Comment 3 Michaël Arnauts 2005-06-05 18:35:30 UTC

isn't it possible to autodetect the encoding? like file does:
michael@mayco:/mnt/extra/Films - TV/Stargate SG-1/Season 8$ file Stargate\ SG-1\
-\ 8x01-02\ -\ New\ Order.srt
Stargate SG-1 - 8x01-02 - New Order.srt: ISO-8859 text, with CRLF line terminators
michael@mayco:/mnt/extra/Films - TV/Stargate SG-1/Season 8$

Comment 4 Ronald Bultje 2005-06-05 19:36:55 UTC

You can autodetect encoding, but it's merely an approximation, afaik.

Comment 5 Michaël Arnauts 2005-06-05 19:42:22 UTC

Hmm, but i guess even an approximation is better as displaying "?????". Doesn't
gedit or some other texteditor have such code?

Comment 6 Ronald Bultje 2005-06-05 20:27:51 UTC

Yes, sure, I'll have a look. I'm just saying there's more involved than a simple
functioncall in glib. :).

Comment 7 Guillaume Desmottes 2006-02-18 17:04:31 UTC

I also have this isue if the srt file is encoded in ISO-8859-15, no problem if it's UTF-8.

Comment 8 Tim-Philipp Müller 2006-02-20 10:57:33 UTC

It's not really feasible to detect the character encoding in .srt files, at least not with a LOT of effort. Basically we can only detect 'valid UTF-8' or not. If it's not valid UTF-8, it can be about anything else, but we don't know what. The problem is that almost all other common character encodings use the entire 8-bit range, so we can't know whether a text is, say, ISO-8859-15 or ISO-8859-2 or whatever.
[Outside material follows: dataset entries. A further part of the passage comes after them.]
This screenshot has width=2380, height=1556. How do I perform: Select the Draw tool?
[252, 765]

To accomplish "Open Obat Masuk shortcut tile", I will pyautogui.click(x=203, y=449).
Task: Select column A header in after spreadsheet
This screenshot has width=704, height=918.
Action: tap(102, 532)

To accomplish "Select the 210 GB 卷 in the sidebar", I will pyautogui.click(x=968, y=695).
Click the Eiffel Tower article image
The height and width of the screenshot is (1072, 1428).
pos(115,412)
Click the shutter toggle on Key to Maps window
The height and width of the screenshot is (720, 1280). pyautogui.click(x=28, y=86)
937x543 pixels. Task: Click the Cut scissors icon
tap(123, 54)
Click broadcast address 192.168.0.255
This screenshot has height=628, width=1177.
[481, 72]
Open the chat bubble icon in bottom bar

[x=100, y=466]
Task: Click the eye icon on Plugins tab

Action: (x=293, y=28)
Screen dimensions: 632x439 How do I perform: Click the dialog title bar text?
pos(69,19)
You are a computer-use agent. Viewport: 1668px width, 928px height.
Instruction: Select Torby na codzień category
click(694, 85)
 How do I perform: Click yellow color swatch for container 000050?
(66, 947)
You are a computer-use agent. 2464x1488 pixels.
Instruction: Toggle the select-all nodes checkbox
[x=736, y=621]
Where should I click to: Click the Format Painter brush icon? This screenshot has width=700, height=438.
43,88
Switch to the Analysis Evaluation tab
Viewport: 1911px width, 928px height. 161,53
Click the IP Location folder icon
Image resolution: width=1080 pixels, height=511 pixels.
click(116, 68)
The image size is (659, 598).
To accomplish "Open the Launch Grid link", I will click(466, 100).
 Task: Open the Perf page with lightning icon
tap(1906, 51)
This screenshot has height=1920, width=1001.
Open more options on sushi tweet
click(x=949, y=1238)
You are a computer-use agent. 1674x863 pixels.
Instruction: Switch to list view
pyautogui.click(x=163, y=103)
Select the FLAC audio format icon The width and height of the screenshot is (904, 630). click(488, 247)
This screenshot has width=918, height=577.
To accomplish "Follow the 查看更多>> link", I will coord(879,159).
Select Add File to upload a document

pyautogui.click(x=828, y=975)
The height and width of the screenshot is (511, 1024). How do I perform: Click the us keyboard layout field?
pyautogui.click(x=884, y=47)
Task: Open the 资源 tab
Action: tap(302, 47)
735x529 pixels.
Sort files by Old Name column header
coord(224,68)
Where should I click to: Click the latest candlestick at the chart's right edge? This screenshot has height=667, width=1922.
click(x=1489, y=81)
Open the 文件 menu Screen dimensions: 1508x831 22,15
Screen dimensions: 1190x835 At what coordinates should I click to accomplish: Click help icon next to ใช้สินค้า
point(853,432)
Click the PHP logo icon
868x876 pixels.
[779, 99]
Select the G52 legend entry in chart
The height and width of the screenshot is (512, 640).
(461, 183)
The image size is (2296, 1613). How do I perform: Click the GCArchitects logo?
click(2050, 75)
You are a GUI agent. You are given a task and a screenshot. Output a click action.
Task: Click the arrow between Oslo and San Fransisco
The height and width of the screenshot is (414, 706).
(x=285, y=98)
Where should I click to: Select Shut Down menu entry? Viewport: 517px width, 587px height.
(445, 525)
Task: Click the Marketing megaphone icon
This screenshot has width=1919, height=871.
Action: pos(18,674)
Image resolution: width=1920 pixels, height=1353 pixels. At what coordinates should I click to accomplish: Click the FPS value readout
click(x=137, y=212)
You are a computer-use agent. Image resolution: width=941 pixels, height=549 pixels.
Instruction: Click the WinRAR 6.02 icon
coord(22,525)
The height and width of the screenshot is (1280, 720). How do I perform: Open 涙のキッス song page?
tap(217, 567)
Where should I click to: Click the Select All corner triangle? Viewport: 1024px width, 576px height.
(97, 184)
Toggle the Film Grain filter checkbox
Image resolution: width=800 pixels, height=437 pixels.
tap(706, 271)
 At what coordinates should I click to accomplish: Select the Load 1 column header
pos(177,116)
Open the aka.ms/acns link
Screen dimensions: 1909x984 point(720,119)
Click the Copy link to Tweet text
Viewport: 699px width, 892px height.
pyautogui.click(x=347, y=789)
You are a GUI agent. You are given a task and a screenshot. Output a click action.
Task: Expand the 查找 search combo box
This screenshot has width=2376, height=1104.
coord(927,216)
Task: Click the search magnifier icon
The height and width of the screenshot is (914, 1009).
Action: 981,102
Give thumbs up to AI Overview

Also, we get fed text only in very small chunks, which makes detection even harder.

I suppose what we can do is similar to what we do with character encodings in ID3v1 tags:

  - check if it's UTF-8
  - if it's not UTF-8, check
      - whether a certain environment variable is set to force an encoding
      - if no encoding is forced on us, check what the current locale's
        charset is:
          - it it's non-UTF-8, assume it's that encoding
          - if it's UTF-8, assume ISO-8859-15

Comment 9 Tim-Philipp Müller 2006-03-24 10:25:40 UTC

Created attachment 61900 [details] [review]
possible patch


Possible patch, got to think about this some more and test it a bit.

Comment 10 Guillaume Desmottes 2006-03-24 12:30:39 UTC

I tested it with the 0.10.5 version (Ubuntu Dapper) and it seems to work right!

Great job, thanks a lot. This bug was *verry* annoying for me.

Comment 11 Tim-Philipp Müller 2006-03-24 17:58:44 UTC

Thanks for testing, committed with minor/cosmetic changes:

 2006-03-24  Tim-Philipp Müller  <tim at centricular dot net>

        * gst/subparse/gstsubparse.c: (convert_encoding),
        (gst_sub_parse_change_state):
        * gst/subparse/gstsubparse.h:
          Text subtitle files may or may not be UTF-8. If it's not, we
          don't really want to see '?' characters in place of non-ASCII
          characters like accented characters. So let's assume the input
          is UTF-8 until we come across text that is clearly not. If it's
          not UTF-8, we don't really know what it is, so try the following:
          (a) see whether the GST_SUBTITLE_ENCODING environment variable
          is set; if not, check (b) if the current locale encoding is
          non-UTF-8, and use that if it is, or (c) assume ISO-8859-15 if
          the current locale encoding is UTF-8 and the environment variable
          was not set to any particular encoding. Not perfect, but better
          than nothing (and better than before, I think) (fixes #172848).